Comeback des Celica? | 27.02.2026
Neues WRC-Auto von Toyota bei Testfahrten gesichtet
Bilder eines getarnten Toyota-Prototyps in Portugal sorgen für Wirbel: Steht das Comeback des legendären Celica in der WRC kurz bevor?
In den sozialen Medien sind Bilder und Videos aufgetaucht, die offenbar das völlig neue Fahrzeug von Toyota für die Rallye-Weltmeisterschaft (WRC) ab der Saison 2027 zeigen. Toyota ist damit der einzige etablierte Automobilhersteller, von dem bekannt ist, dass er bereits ein Fahrzeug nach dem neuen technischen Reglement entwickelt.

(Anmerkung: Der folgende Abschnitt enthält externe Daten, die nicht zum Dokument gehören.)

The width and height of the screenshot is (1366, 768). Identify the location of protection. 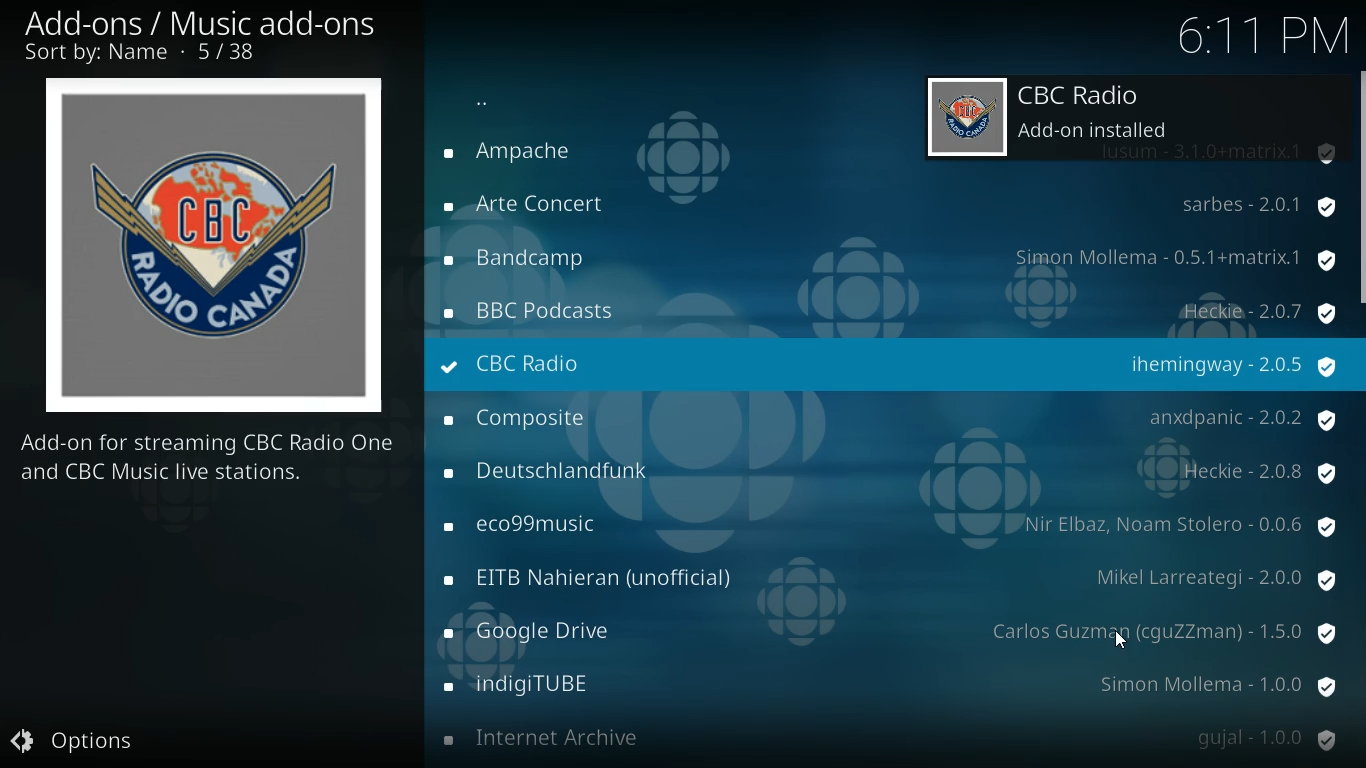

Diese tiefgreifenden Änderungen treten ab 2027 in Kraft.
Die Aufnahmen, die mutmaßlich während eines Tests in Portugal entstanden sind, zeigen ein Fahrzeug in Tarnlackierung. Die Form unterscheidet sich massiv vom aktuellen GR Yaris Rally1, den Toyota seit der Rückkehr in die Weltmeisterschaft im Jahr 2017 einsetzt. Das gezeigte Modell weicht zudem deutlich vom neuen Toyota GR Corolla ab, der kürzlich in den USA für die dortige nationale Rallyemeisterschaft homologiert wurde.
Es ist bekannt, dass Toyota plant, in naher Zukunft ein neues Celica-Serienmodell auf den Markt zu bringen. Dieses könnte theoretisch als Basis für das zukünftige WRC-Auto dienen. Damit würde der Name Celica in den Rallyesport zurückkehren. Das Modell war in den 1980er- und 1990er-Jahren eine dominierende Kraft und gewann 1993 sowie 1994 in der berühmten Castrol-Lackierung die Konstrukteursweltmeisterschaft.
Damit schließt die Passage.